*Texte extrait*
Les enfants que l’on fait trop manger sans avoir égard à la foiblesse de leurs organes, sont exposés à l’incube par pléthore; les vers leur donnent quelquefois la même maladie; mais alors, le petit malade se plaint que ce qui l’étouffoit, étoit fixé à la région épigastrique.

On trouve dans le Sepulchretum de Bonet,   deux observations de malades sujets au cochemar, et auxquels on avoit trouvé après leur mort, les ventricules du cerveau remplis de sérosité: ces observations ont fait croire à quelques Auteurs que le siège de l’incube étoit dans le cerveau; mais l’expérience a prouvé la fausseté de cette opinion.

Il est une espèce de cochemar qui attaque les femmes sujettes aux vapeurs, & les hypocondriaques, même pendant leur réveil. Les objets qui s’offrent à l’imagination de ces sortes de malades, ne sont pas toujours effrayans, dit M. Boissier de Sauvages. Fortis rapporte qu’une jeune fille rêvoit souvent que son amant la serroit fortement dans ses bras; mais elle s’éveilloit subitement avec un sentiment de pesanteur sur la poitrine; sa respiration étoit gênée, sa voix entrecoupée, son visage baigné de sueur; sa tête lourde et pesante. Craanen dit avoir observé la même chose sur un homme. Heurnius  & Forest  se citent eux-mêmes pour exemple du cochemar hypocondriaque ou spasmodique. Cælius Aurelianus dit que cette espèce d’incube, fut autrefois épidémique à Rome.

La cure du cochemar doit varier selon la cause qui le produit. Si les malades sont pléthoriques & sanguins, on leur fera quelques saignées: leur régime sera plus réglé: on leur ordonnera de se dissiper, de ne point souper le soir, de se coucher sur le coté, la tête relevée. Si la maladie dépend de quelque évacuation supprimée, on tâchera de la rappeler par les remèdes indiqués en pareil cas. (Voyez. Evacuation. Pléthore.)

*Matériel fourni*
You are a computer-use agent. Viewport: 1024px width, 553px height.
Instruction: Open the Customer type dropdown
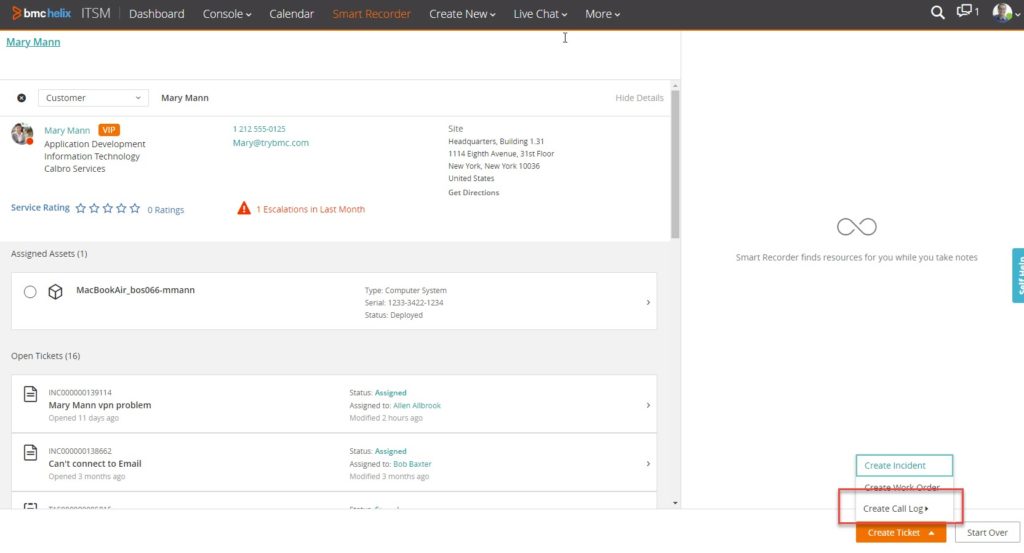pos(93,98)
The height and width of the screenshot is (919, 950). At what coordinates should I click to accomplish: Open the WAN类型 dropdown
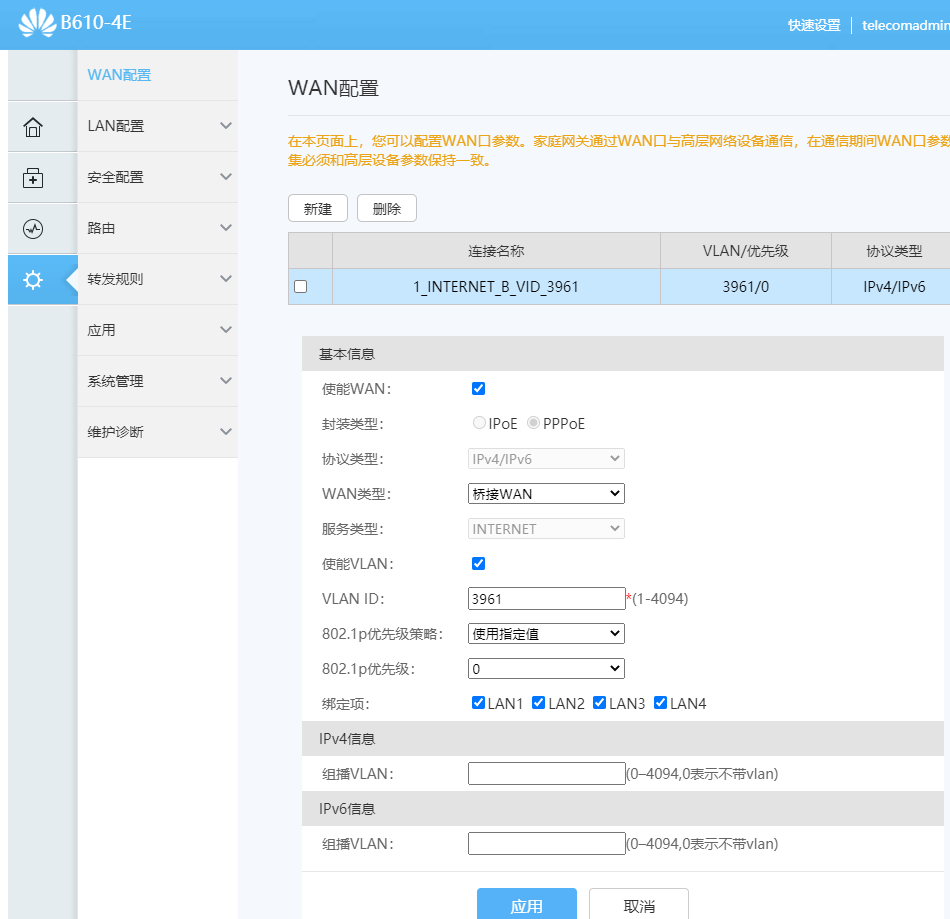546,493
* * *
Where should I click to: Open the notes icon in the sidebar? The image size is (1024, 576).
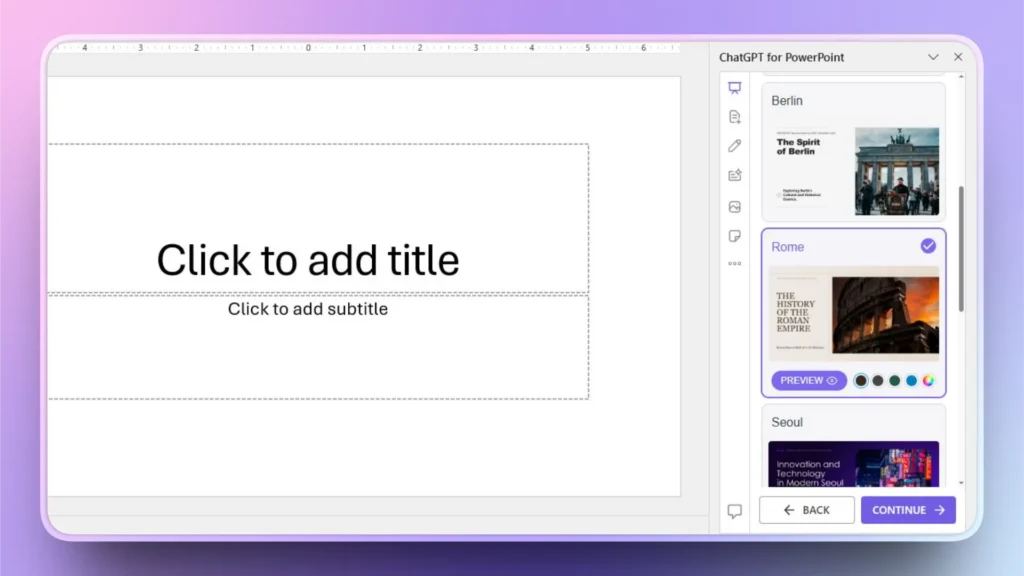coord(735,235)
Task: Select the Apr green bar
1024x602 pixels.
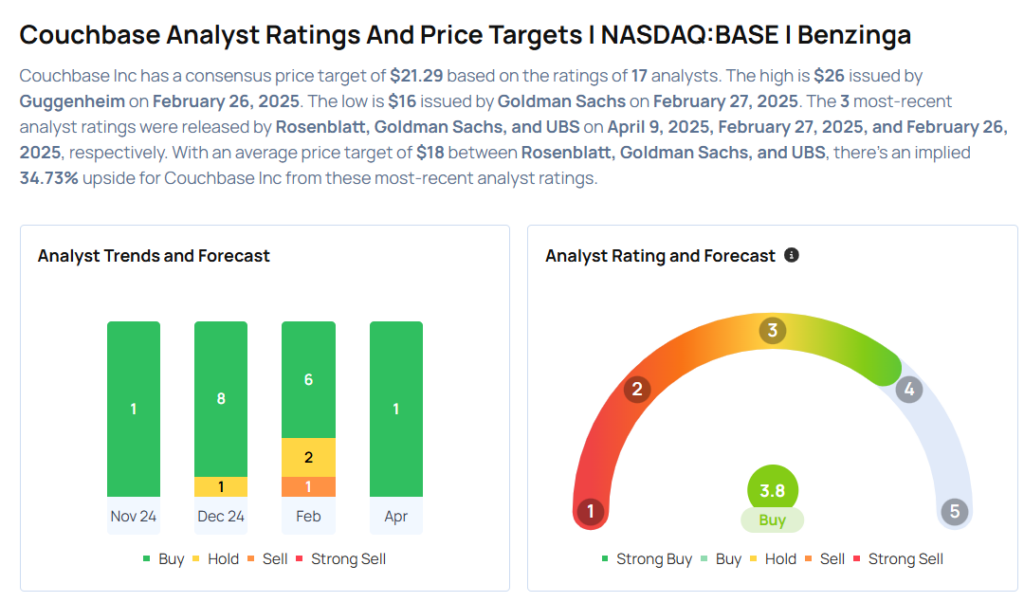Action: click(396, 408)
---
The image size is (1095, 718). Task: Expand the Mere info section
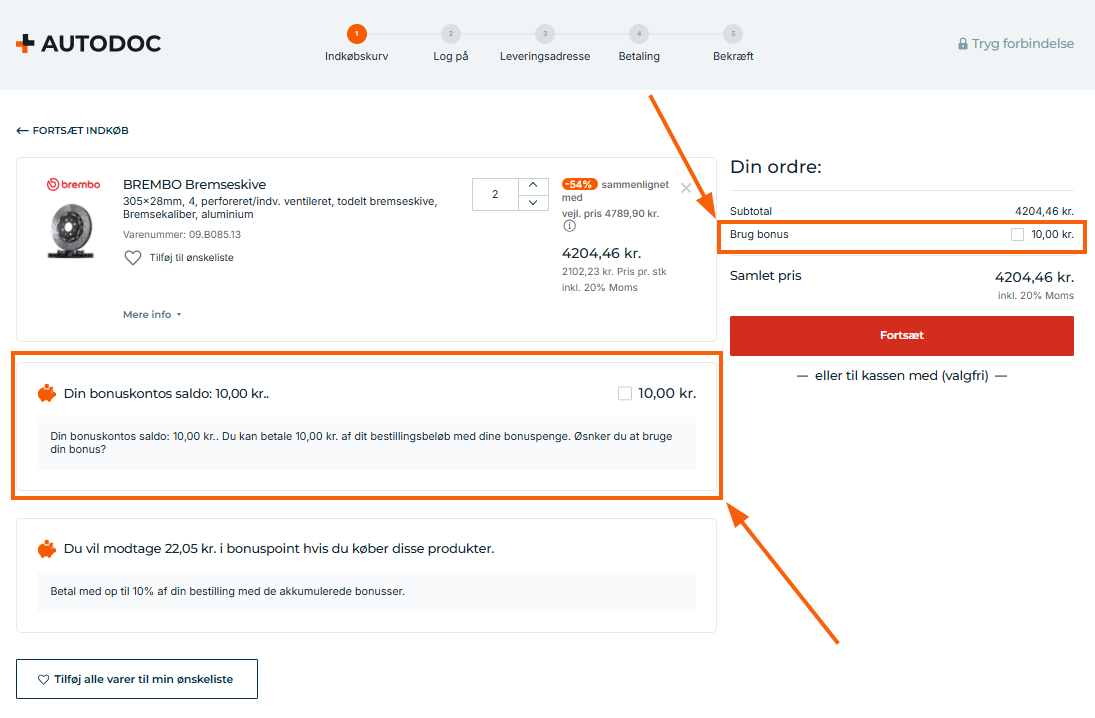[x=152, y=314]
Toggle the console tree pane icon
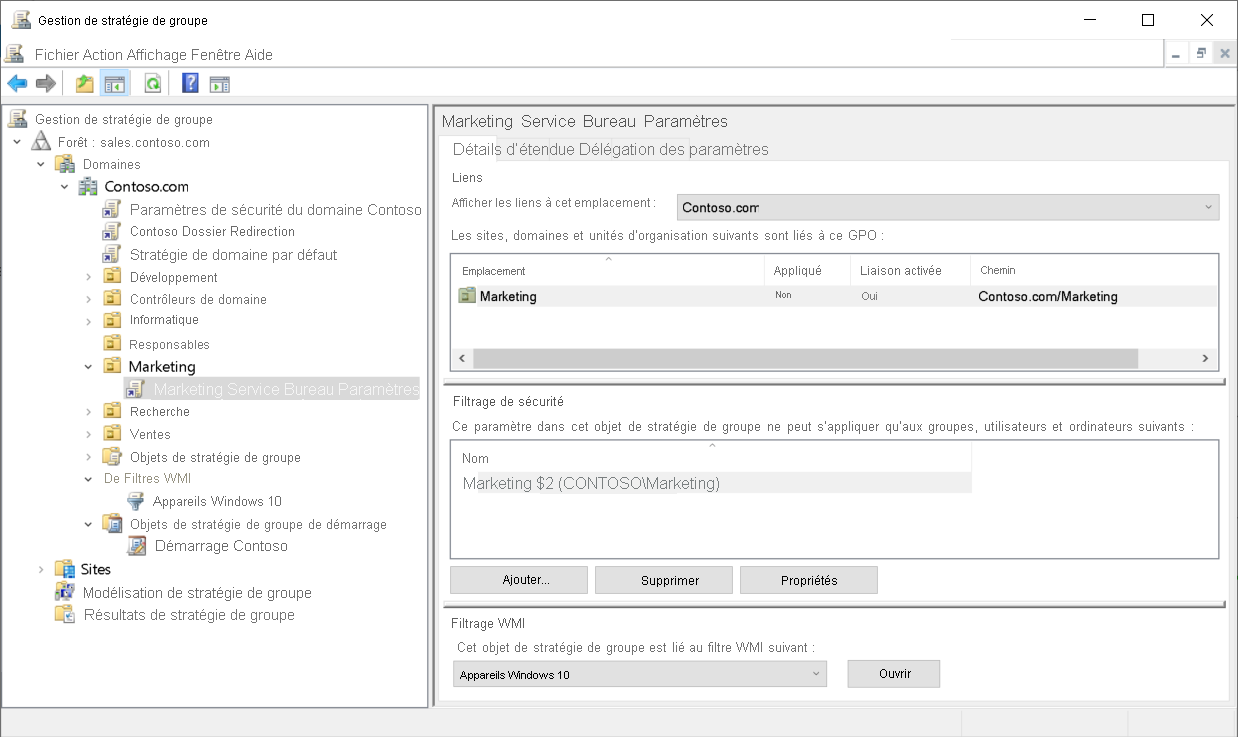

*Tâches demandées*
1. D'après le texte sur le cochemar, dans quelle ville Cælius Aurelianus dit-il que l'espèce d'incube des vaporeux et des hypocondriaques fut autrefois épidémique ?
2. Poursuivez le texte sur le cochemar à la suite de sa dernière phrase.

*Réponses*
1. À Rome.

2.
Lorsque l’estomac est chargé d’aliments mal digérés, on commencera par donner aux malades l’émétique en lavage; on les purgera le lendemain avec la potion suivante:

Prenez Des feuilles de mauve, une poignée,
séné, deux gros,
sel de tartre, un scrupule.

faites infuser le tout, dans une demie livre d’eau de fontaine, presque bouillante; coulez et faites fondre dans la colature, une once & demie de manne; ajoutez-y une demie once d’huile d’amende douce. Cette purgation sera répétée, s’il en est besoin: on mettra en même temps le malade à un régime exact; on lui recommandera de manger moins qu’à son ordinaire, de ne point souper, de bien tremper son vin, s’il ne peut s’en passer, & d’éviter avec soin les liqueurs spiritueuses, & les viandes noires, telles que celle de lièvre, etc. Si l’estomac étoit faible, on prescriroit les stomachiques amers, tels que le rhubarbe, le quinquina & l’aloes. On pourra avoir faire usage de l’élixir stomachique, dont nous avons donné la formule. (Voyez. Amers. Stomachique.)

Quand les enfants sont attaqués du cochemar, parce qu’on les allaite, ou qu’on les fait manger trop souvent, on diminuera leur nourriture; & s’ils ont des vers, on leur donnera des vermifuges. V.Vers. Sur-tout on aura la plus grande attention à ce qu’on ne leur fasse aucune histoire qui puisse les épouvanter. Rien de plus dangereux que cette coutume d’endormir les enfants par des contes; cette cause est une de celles qui donnent à la société le plus grand nombre d’épileptiques.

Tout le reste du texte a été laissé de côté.